Task brief
Once the line holding "The height and" appears, repeat it and each line after it to the end of the data, exactly and with nothing else; pictures stay out.

(Stored data entries)
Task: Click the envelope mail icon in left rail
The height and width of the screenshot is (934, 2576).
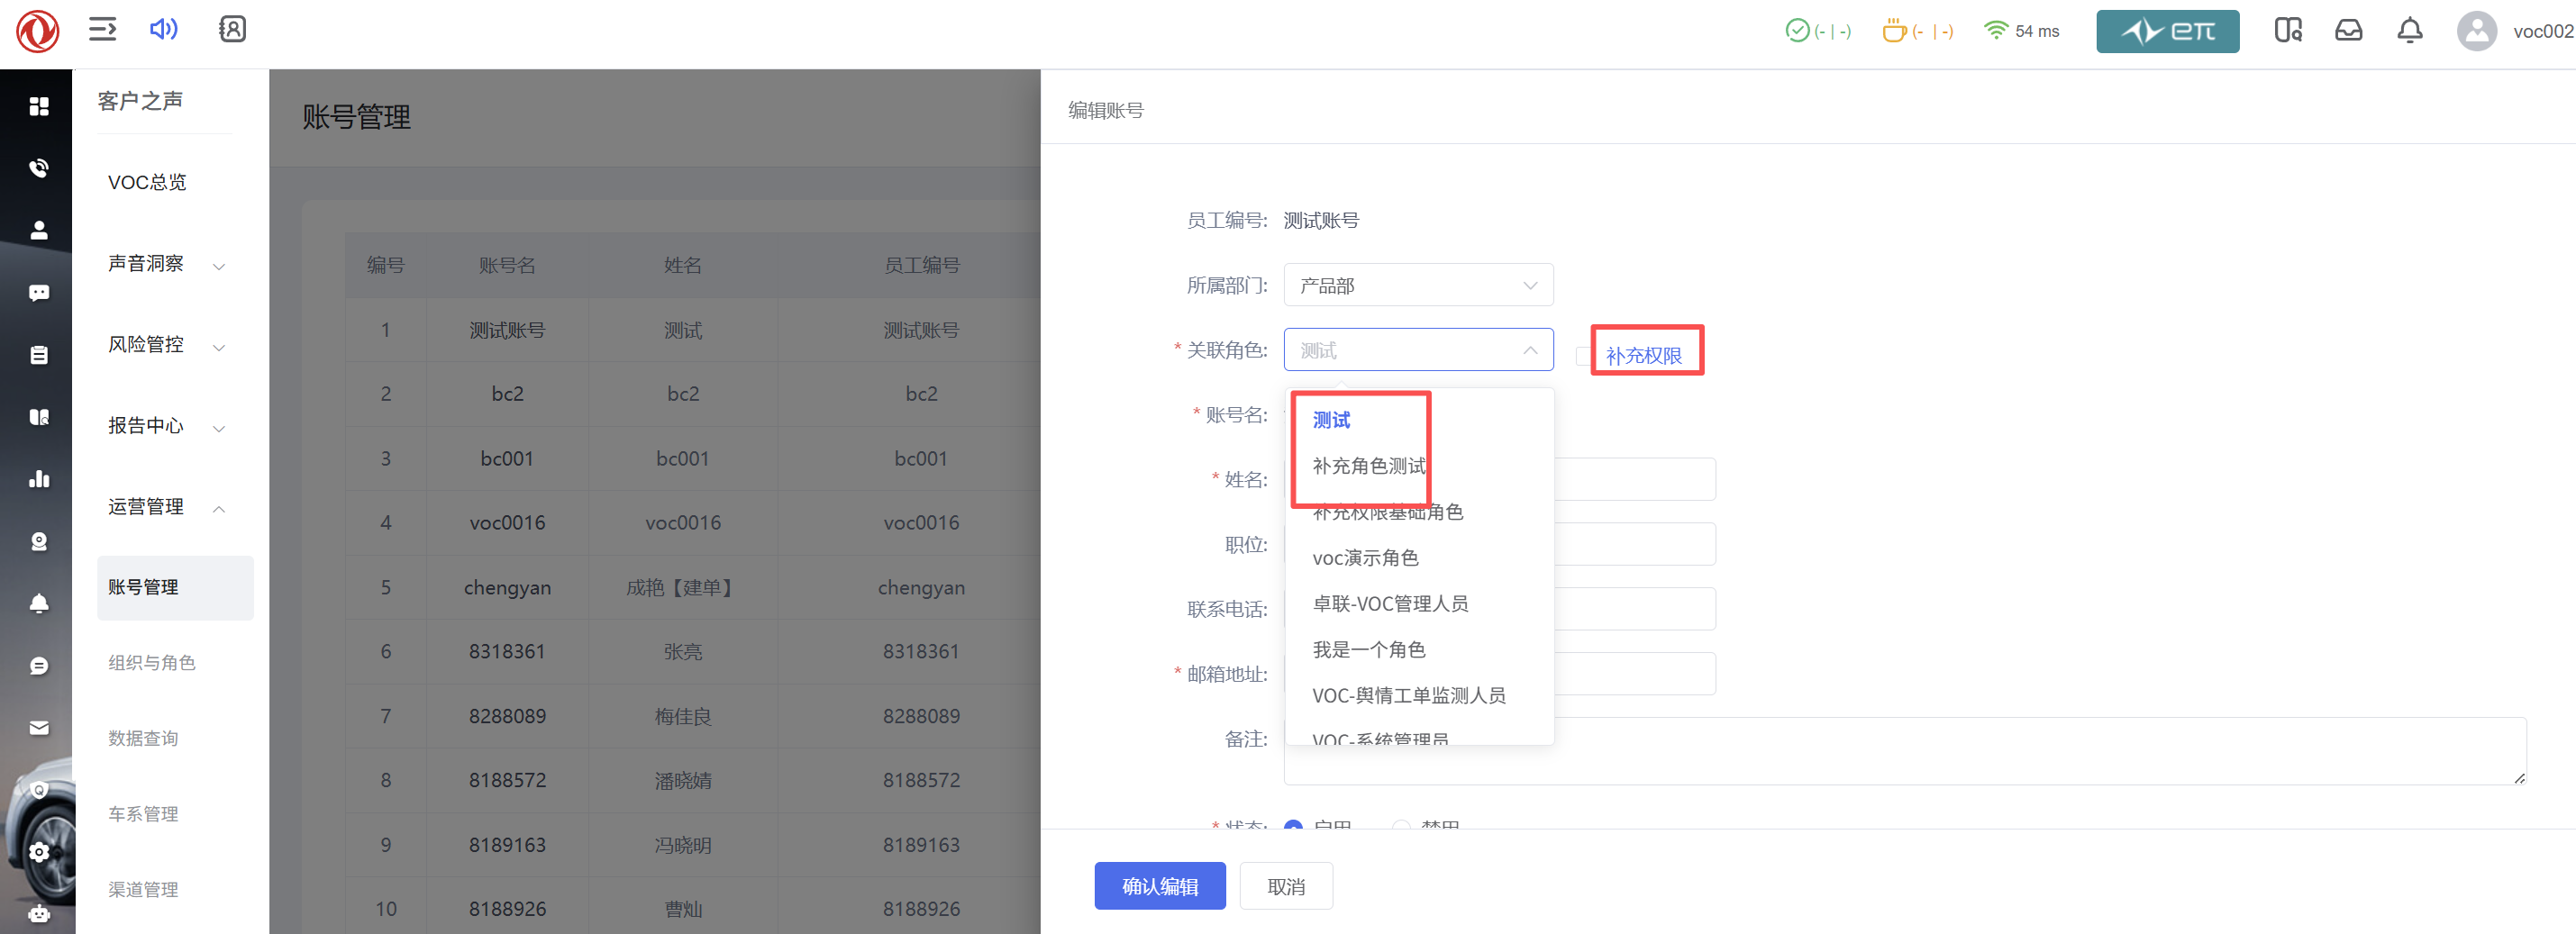Action: pos(39,728)
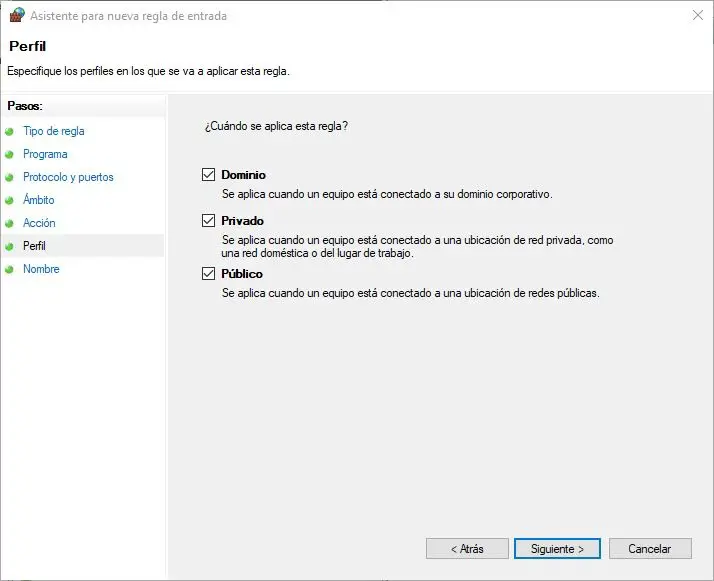The image size is (714, 581).
Task: Click the green bullet beside Nombre
Action: 10,269
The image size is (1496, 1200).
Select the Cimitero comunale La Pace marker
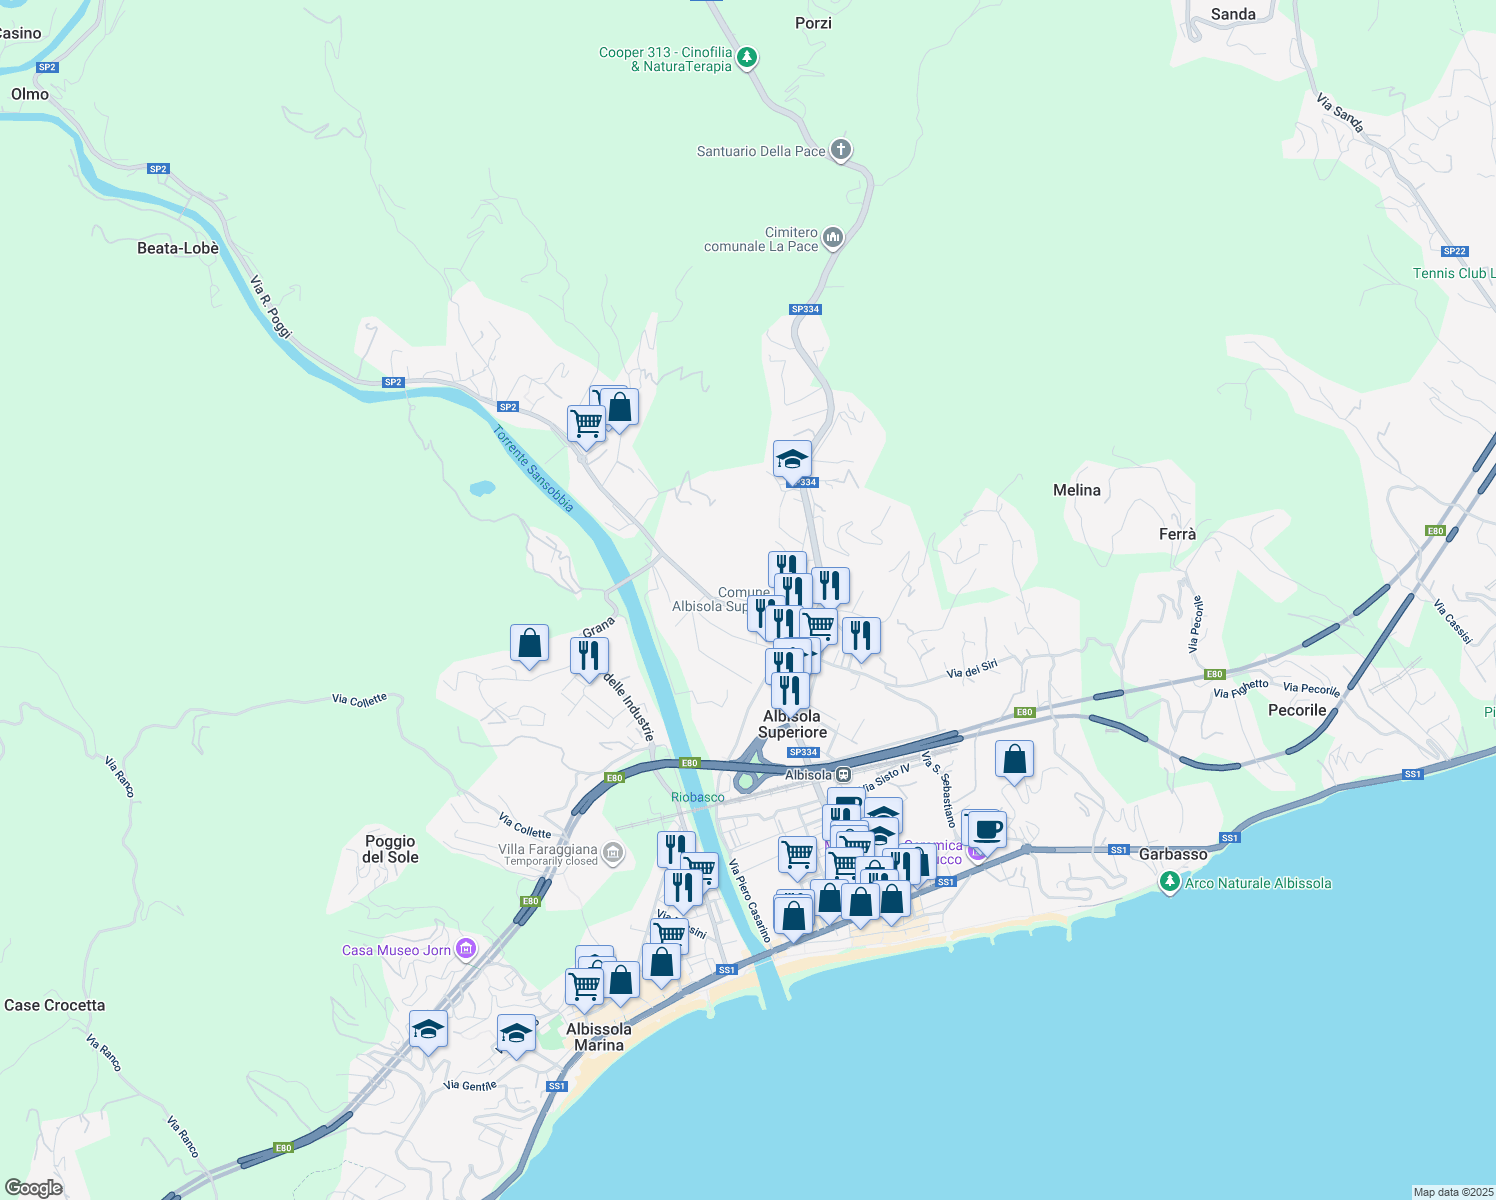[833, 239]
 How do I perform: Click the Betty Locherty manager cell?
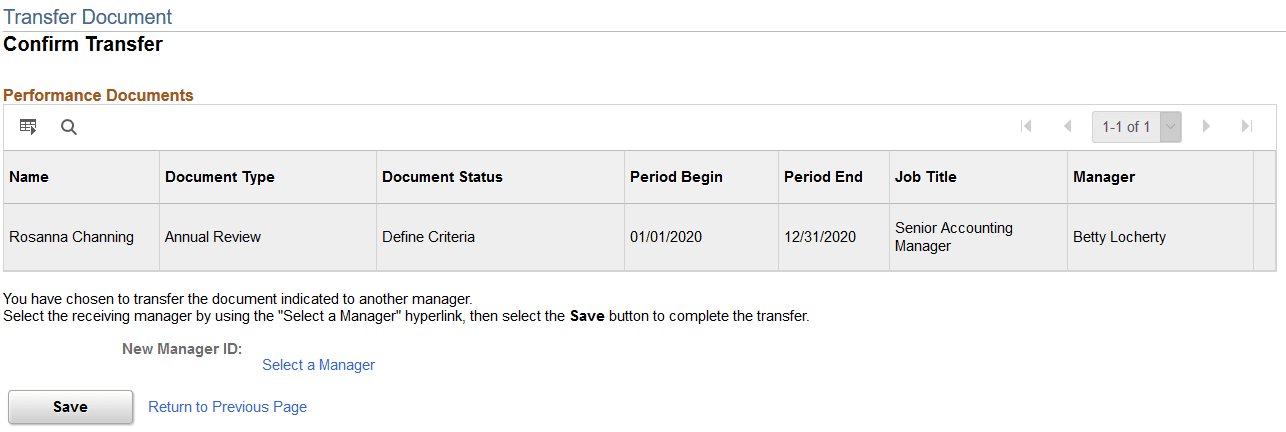point(1119,237)
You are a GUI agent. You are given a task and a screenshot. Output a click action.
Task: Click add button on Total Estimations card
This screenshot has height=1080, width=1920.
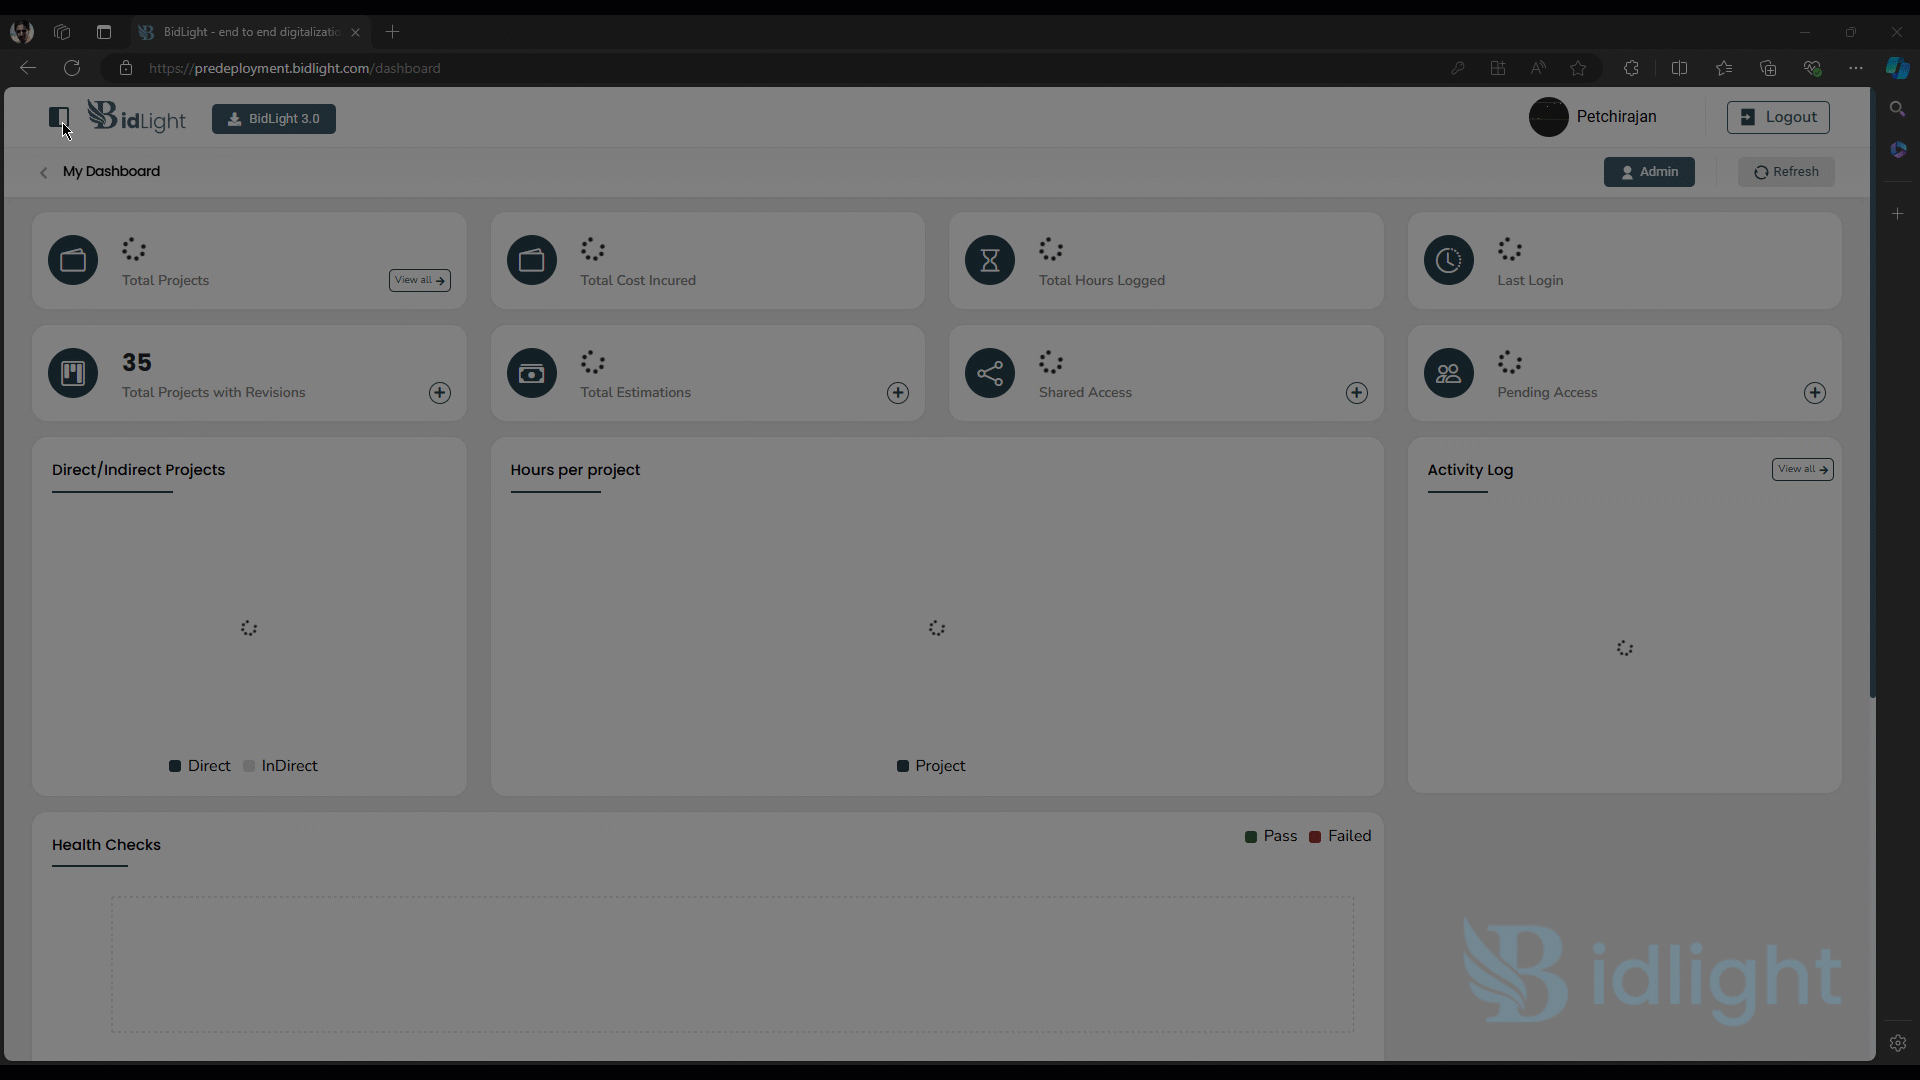(898, 392)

Reply to the task
The height and width of the screenshot is (934, 2576).
Action: pos(39,728)
The image size is (714, 581).
Task: Click the green bullet beside Nombre
Action: 10,269
The image size is (1496, 1200).
Select the Cimitero comunale La Pace marker
[833, 239]
 How do I perform: Click the Betty Locherty manager cell?
point(1119,237)
You are a GUI agent. You are given a task and a screenshot. Output a click action.
Task: Click add button on Total Estimations card
This screenshot has height=1080, width=1920.
(898, 392)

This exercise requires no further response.